WORK TASK ::
Exactly as they stand, the data below are to be printed again.
START RECORDS FOR THIS EXERCISE
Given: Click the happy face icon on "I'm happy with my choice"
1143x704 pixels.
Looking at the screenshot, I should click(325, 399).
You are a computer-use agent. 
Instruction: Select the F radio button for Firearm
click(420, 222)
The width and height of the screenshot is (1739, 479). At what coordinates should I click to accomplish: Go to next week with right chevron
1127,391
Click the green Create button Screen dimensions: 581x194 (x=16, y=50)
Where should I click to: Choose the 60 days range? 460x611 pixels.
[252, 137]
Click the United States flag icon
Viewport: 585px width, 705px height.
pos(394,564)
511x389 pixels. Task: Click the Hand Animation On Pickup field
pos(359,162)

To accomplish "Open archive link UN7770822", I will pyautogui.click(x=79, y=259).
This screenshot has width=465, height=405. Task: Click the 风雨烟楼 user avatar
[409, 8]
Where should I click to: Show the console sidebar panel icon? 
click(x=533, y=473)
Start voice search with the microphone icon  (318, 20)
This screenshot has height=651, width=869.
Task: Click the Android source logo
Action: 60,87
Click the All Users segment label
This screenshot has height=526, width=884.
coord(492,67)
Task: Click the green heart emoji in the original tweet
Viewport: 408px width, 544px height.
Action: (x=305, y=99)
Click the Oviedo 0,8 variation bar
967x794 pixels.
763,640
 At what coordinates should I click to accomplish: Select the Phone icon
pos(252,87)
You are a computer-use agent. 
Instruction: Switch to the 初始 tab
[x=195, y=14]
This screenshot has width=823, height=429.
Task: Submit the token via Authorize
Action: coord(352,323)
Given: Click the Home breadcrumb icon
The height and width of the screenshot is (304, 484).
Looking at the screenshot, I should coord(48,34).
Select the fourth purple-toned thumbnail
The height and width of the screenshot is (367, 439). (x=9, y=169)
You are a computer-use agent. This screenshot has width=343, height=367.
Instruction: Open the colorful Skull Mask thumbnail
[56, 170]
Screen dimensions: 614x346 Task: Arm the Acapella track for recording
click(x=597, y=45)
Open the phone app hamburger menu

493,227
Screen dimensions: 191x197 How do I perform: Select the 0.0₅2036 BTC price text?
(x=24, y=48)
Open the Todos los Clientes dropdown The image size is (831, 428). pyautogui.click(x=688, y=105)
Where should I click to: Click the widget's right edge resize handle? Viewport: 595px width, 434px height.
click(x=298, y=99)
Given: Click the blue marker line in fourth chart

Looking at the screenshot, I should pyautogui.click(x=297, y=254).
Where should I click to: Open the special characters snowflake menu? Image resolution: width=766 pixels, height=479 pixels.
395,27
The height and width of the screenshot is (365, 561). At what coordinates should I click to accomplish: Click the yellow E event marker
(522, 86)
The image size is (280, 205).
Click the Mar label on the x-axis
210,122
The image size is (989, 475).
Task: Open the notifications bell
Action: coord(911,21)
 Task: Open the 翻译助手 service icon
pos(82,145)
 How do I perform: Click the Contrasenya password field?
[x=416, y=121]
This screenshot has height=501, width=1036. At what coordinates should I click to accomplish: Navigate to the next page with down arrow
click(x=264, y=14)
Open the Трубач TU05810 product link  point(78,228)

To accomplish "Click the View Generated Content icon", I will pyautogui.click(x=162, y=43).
END RECORDS FOR THIS EXERCISE
YOUR SOLUTION ::
Given: Click the happy face icon on "I'm happy with my choice"
1143x704 pixels.
Looking at the screenshot, I should click(325, 399).
You are a computer-use agent. 
Instruction: Select the F radio button for Firearm
click(420, 222)
The width and height of the screenshot is (1739, 479). At what coordinates should I click to accomplish: Go to next week with right chevron
1127,391
Click the green Create button Screen dimensions: 581x194 (x=16, y=50)
Where should I click to: Choose the 60 days range? 460x611 pixels.
[252, 137]
Click the United States flag icon
Viewport: 585px width, 705px height.
pos(394,564)
511x389 pixels. Task: Click the Hand Animation On Pickup field
pos(359,162)

To accomplish "Open archive link UN7770822", I will pyautogui.click(x=79, y=259).
This screenshot has width=465, height=405. Task: Click the 风雨烟楼 user avatar
[409, 8]
Where should I click to: Show the console sidebar panel icon? 
click(x=533, y=473)
Start voice search with the microphone icon  (318, 20)
This screenshot has height=651, width=869.
Task: Click the Android source logo
Action: 60,87
Click the All Users segment label
This screenshot has height=526, width=884.
coord(492,67)
Task: Click the green heart emoji in the original tweet
Viewport: 408px width, 544px height.
Action: (x=305, y=99)
Click the Oviedo 0,8 variation bar
967x794 pixels.
763,640
 At what coordinates should I click to accomplish: Select the Phone icon
pos(252,87)
You are a computer-use agent. 
Instruction: Switch to the 初始 tab
[x=195, y=14]
This screenshot has width=823, height=429.
Task: Submit the token via Authorize
Action: coord(352,323)
Given: Click the Home breadcrumb icon
The height and width of the screenshot is (304, 484).
Looking at the screenshot, I should coord(48,34).
Select the fourth purple-toned thumbnail
The height and width of the screenshot is (367, 439). (x=9, y=169)
You are a computer-use agent. This screenshot has width=343, height=367.
Instruction: Open the colorful Skull Mask thumbnail
[56, 170]
Screen dimensions: 614x346 Task: Arm the Acapella track for recording
click(x=597, y=45)
Open the phone app hamburger menu

493,227
Screen dimensions: 191x197 How do I perform: Select the 0.0₅2036 BTC price text?
(x=24, y=48)
Open the Todos los Clientes dropdown The image size is (831, 428). pyautogui.click(x=688, y=105)
Where should I click to: Click the widget's right edge resize handle? Viewport: 595px width, 434px height.
click(x=298, y=99)
Given: Click the blue marker line in fourth chart

Looking at the screenshot, I should pyautogui.click(x=297, y=254).
Where should I click to: Open the special characters snowflake menu? Image resolution: width=766 pixels, height=479 pixels.
395,27
The height and width of the screenshot is (365, 561). At what coordinates should I click to accomplish: Click the yellow E event marker
(522, 86)
The image size is (280, 205).
Click the Mar label on the x-axis
210,122
The image size is (989, 475).
Task: Open the notifications bell
Action: coord(911,21)
 Task: Open the 翻译助手 service icon
pos(82,145)
 How do I perform: Click the Contrasenya password field?
[x=416, y=121]
This screenshot has height=501, width=1036. At what coordinates should I click to accomplish: Navigate to the next page with down arrow
click(x=264, y=14)
Open the Трубач TU05810 product link  point(78,228)

To accomplish "Click the View Generated Content icon", I will pyautogui.click(x=162, y=43).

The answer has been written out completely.